Work instructions:
Transcribe every record without leaving anything out or changing a word.

Given records:
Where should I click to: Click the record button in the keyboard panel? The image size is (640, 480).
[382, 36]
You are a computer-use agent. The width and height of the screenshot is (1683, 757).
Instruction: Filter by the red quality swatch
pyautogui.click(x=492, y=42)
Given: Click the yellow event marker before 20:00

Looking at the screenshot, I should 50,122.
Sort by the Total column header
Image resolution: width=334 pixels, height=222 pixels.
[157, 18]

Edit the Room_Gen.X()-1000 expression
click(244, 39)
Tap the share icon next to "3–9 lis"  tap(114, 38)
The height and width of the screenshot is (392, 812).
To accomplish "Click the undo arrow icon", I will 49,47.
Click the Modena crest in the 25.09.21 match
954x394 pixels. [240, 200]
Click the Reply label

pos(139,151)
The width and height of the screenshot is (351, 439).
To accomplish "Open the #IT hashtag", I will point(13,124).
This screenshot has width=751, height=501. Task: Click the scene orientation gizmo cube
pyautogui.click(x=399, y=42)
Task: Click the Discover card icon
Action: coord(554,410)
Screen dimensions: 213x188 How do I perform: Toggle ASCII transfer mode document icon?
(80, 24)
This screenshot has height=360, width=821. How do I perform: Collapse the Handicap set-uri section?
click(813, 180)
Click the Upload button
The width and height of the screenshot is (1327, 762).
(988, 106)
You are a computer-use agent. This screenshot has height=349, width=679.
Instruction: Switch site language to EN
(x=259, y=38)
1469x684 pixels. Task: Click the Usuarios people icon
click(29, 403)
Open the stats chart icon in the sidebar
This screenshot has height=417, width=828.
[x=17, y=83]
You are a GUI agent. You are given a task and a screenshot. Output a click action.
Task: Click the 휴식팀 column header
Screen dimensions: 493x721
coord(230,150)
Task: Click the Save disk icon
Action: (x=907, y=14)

Task response:
Where should I click to: Click the record button in the keyboard panel? The image size is (640, 480).
[382, 36]
You are a computer-use agent. The width and height of the screenshot is (1683, 757).
Instruction: Filter by the red quality swatch
pyautogui.click(x=492, y=42)
Given: Click the yellow event marker before 20:00

Looking at the screenshot, I should 50,122.
Sort by the Total column header
Image resolution: width=334 pixels, height=222 pixels.
[157, 18]

Edit the Room_Gen.X()-1000 expression
click(244, 39)
Tap the share icon next to "3–9 lis"  tap(114, 38)
The height and width of the screenshot is (392, 812).
To accomplish "Click the undo arrow icon", I will 49,47.
Click the Modena crest in the 25.09.21 match
954x394 pixels. [240, 200]
Click the Reply label

pos(139,151)
The width and height of the screenshot is (351, 439).
To accomplish "Open the #IT hashtag", I will point(13,124).
This screenshot has width=751, height=501. Task: Click the scene orientation gizmo cube
pyautogui.click(x=399, y=42)
Task: Click the Discover card icon
Action: coord(554,410)
Screen dimensions: 213x188 How do I perform: Toggle ASCII transfer mode document icon?
(80, 24)
This screenshot has height=360, width=821. How do I perform: Collapse the Handicap set-uri section?
click(813, 180)
Click the Upload button
The width and height of the screenshot is (1327, 762).
(988, 106)
You are a computer-use agent. This screenshot has height=349, width=679.
Instruction: Switch site language to EN
(x=259, y=38)
1469x684 pixels. Task: Click the Usuarios people icon
click(29, 403)
Open the stats chart icon in the sidebar
This screenshot has height=417, width=828.
[x=17, y=83]
You are a GUI agent. You are given a task and a screenshot. Output a click action.
Task: Click the 휴식팀 column header
Screen dimensions: 493x721
coord(230,150)
Task: Click the Save disk icon
Action: (x=907, y=14)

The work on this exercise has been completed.